Republicans have extended an invitation to all Michigan Democrats to crossover and vote in the Michigan GOP presidential primary this Tuesday, February 28th. Yesterday, Republican Senators Rick Jones and Arlan Meekhof said they’d welcome Democrats to crossover. You can check out the invitation for yourselves by watching the video clip below.

Any Democrat who takes Senators Jones and Meekhof up on their offer will still be able to participate in the Michigan Democratic Party’s presidential caucuses on May 5, 2012.

If Democratic crossover votes affect the results of the GOP presidential primary next Tuesday, the Republicans will only have themselves to blame.

Sincerely,

Mark Brewer

Chair, Michigan Democratic Party

Now, as someone who proudly voted for John McCain in the 2000 primary, I’m all in favor of using MI’s cross-over primaries to screw with GOP primaries.

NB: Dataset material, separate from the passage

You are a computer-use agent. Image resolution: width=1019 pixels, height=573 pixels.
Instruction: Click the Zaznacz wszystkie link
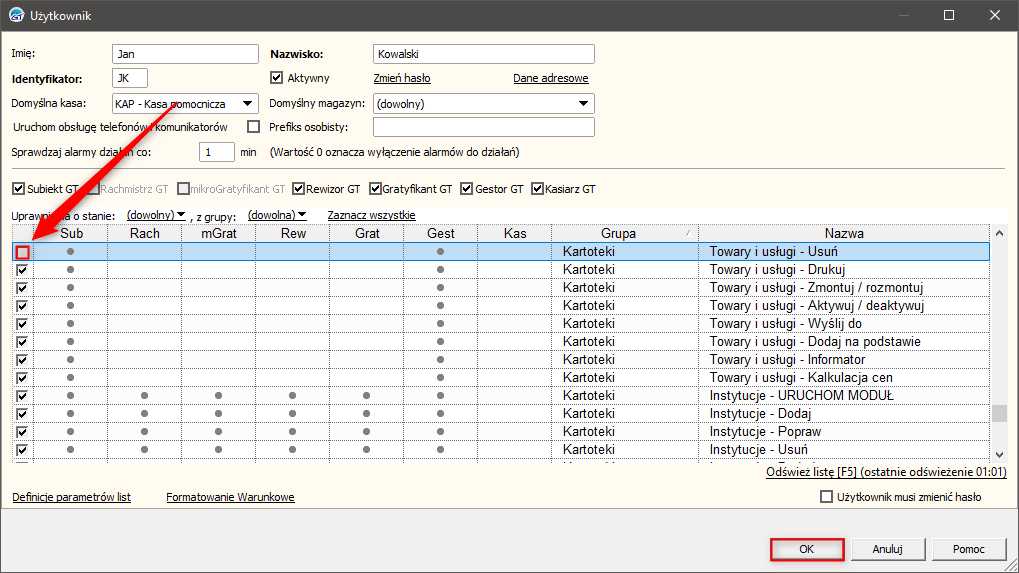(371, 215)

The thing is, I’m not convinced the presumed choice here–supporting the medieval Rick Santorum–is really a good idea. Sure, it might make Mitt Romney go bankrupt sooner. But I think Democrats underestimate Santorum’s ability to run against Obama.

And frankly, while Santorum’s regressive views are exposing the GOP brand in its true form, I’d sort of like debate to get beyond whether women have no rights, or just a few.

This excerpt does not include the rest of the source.